THE EFFECT OF T-CELL-DERIVED LYMPHOKINES ON THE LEVELS OF ISOTYPE-SPECIFIC RNA IN NORMAL B-CELLS

Abstract

T cell-derived lymphokines, known as B cell differentiation factors (BCDF), play a critical role in the regulation of B cell differentiation. These BCDFs are present in the supernatants (SN) of a long-term alloreactive T cell line, PK 7.1. In this report we present evidence that B cells cultured with lipopolysaccharide (LPS) and BCDFs express increased levels of both the secreted and membrane forms of .gamma.1 mRNA. The appearance of mRNA for the membrane form of .mu. precedes the appearance of .mu. secreted form mRNA. Approximately 1 day later, appearance of membrane and secreted forms of .gamma.3 and .gamma.1 can be detected with the membrane forms of both isotypes peaking earlier than the corresponding secreted forms.

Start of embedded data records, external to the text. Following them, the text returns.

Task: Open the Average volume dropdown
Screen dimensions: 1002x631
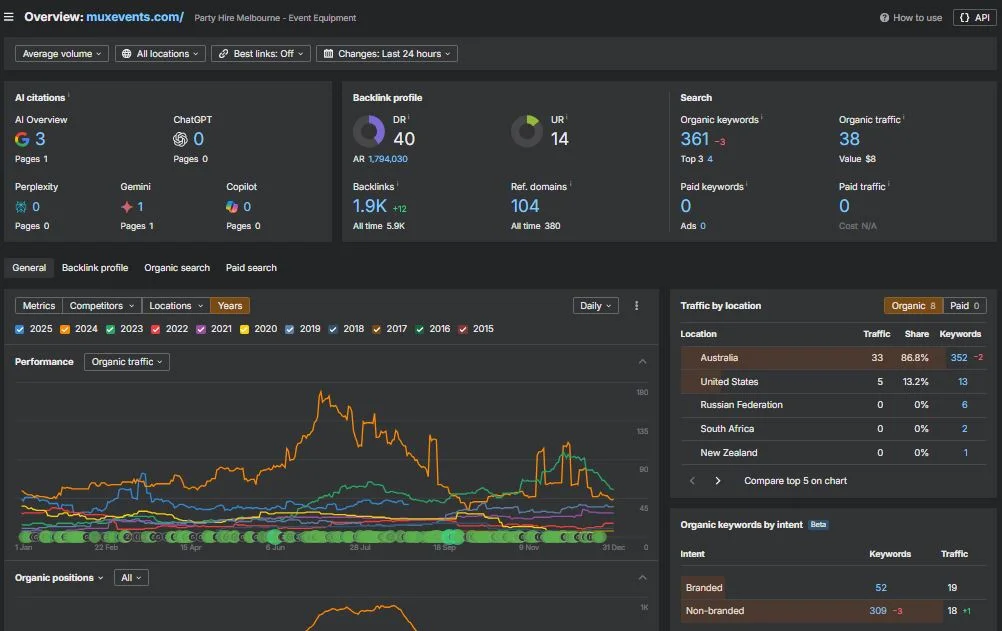Action: coord(62,54)
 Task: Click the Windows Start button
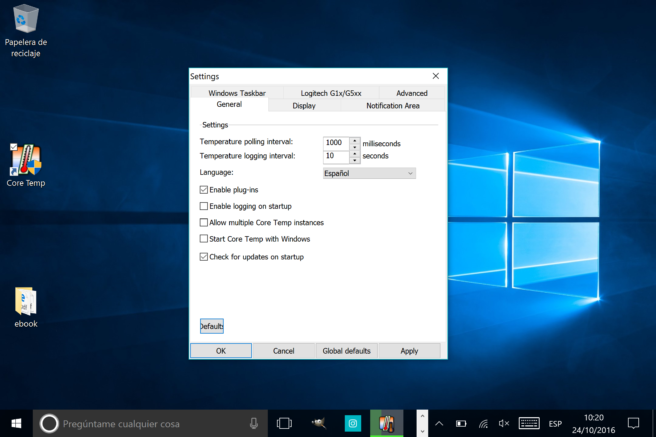(x=16, y=423)
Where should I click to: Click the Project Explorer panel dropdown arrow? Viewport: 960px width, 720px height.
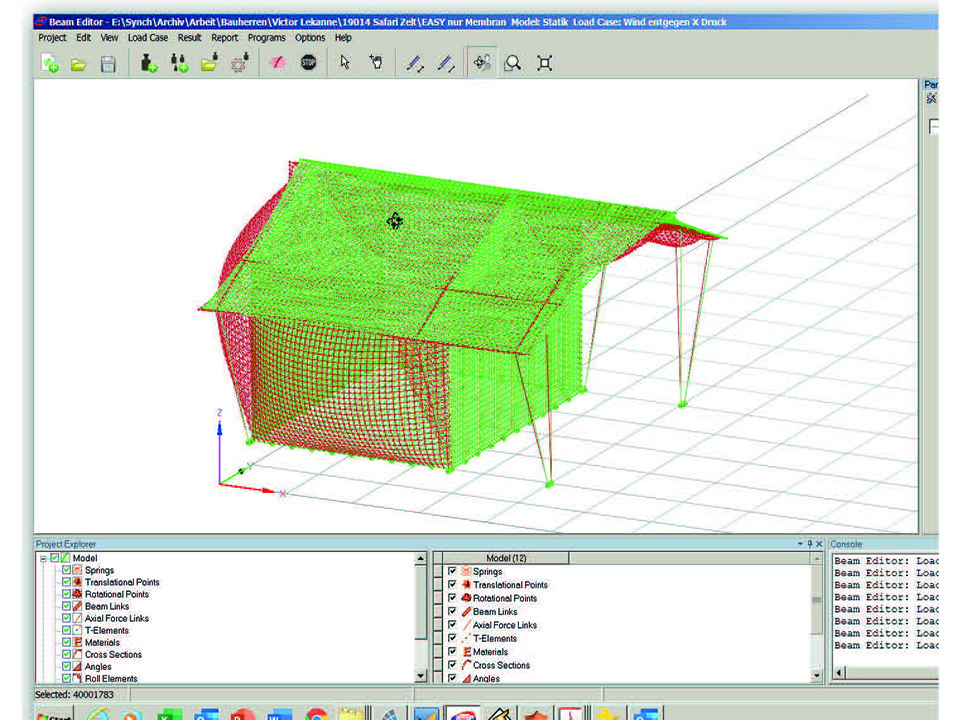(800, 544)
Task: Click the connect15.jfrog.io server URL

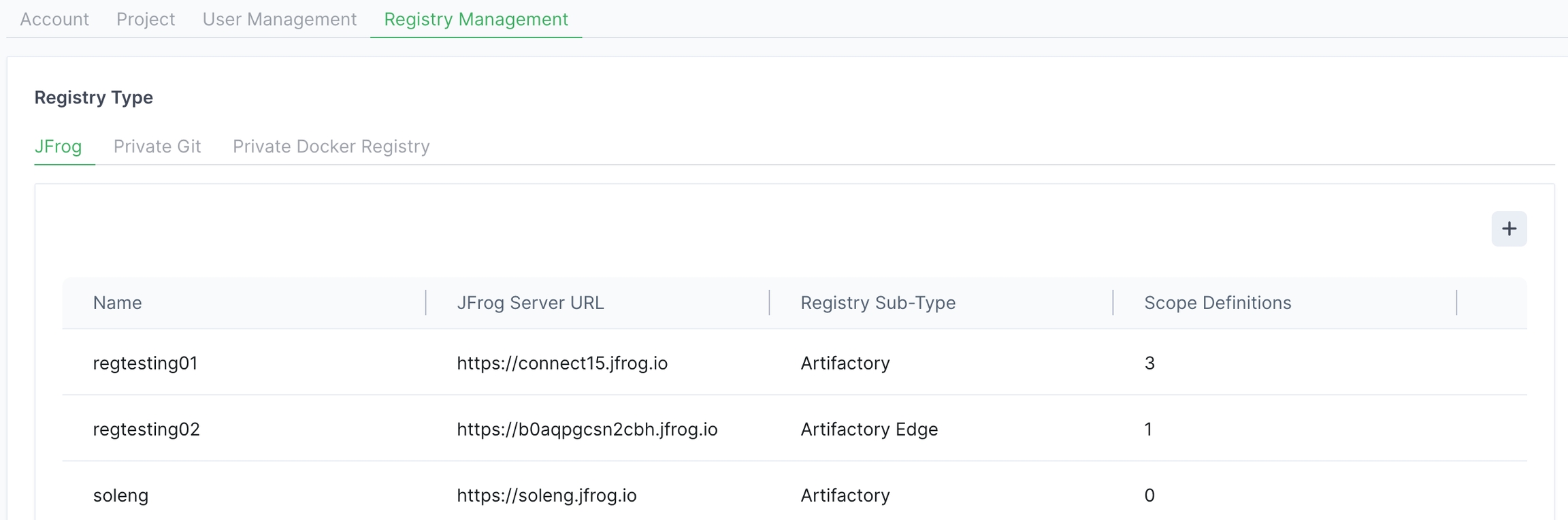Action: [562, 363]
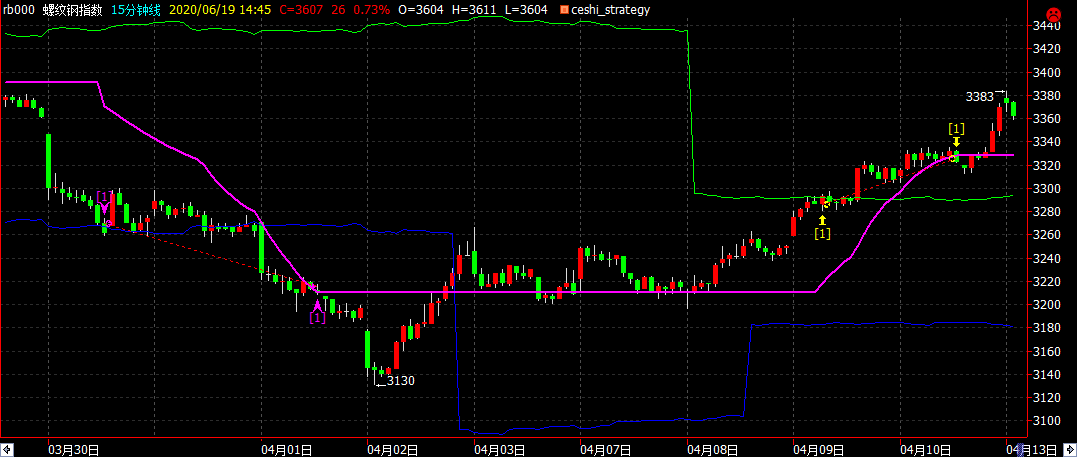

The mRNAs for both the membrane and secreted forms of .gamma.3 are suppressed in the presence of LPS and PK 7.1 SN while LPS alone induces an increase in both. Quantification of newly synthesized nuclear and cytoplasmic RNA for .mu., .gamma.3, and .gamma.1 RNA suggests that PK 7.1 SN down-regulates levels of .gamma.3 RNA by decreasing its transcription. In contrast, it may increase level of .gamma.1 RNA by effects exerted at the post-transcriptional level. Taken together, these results demonstrate that T cell-derived lymphokines can act on B cells by regulating the levels of nuclear and cytoplasmic RNA specific for .gamma.1 and .gamma.3.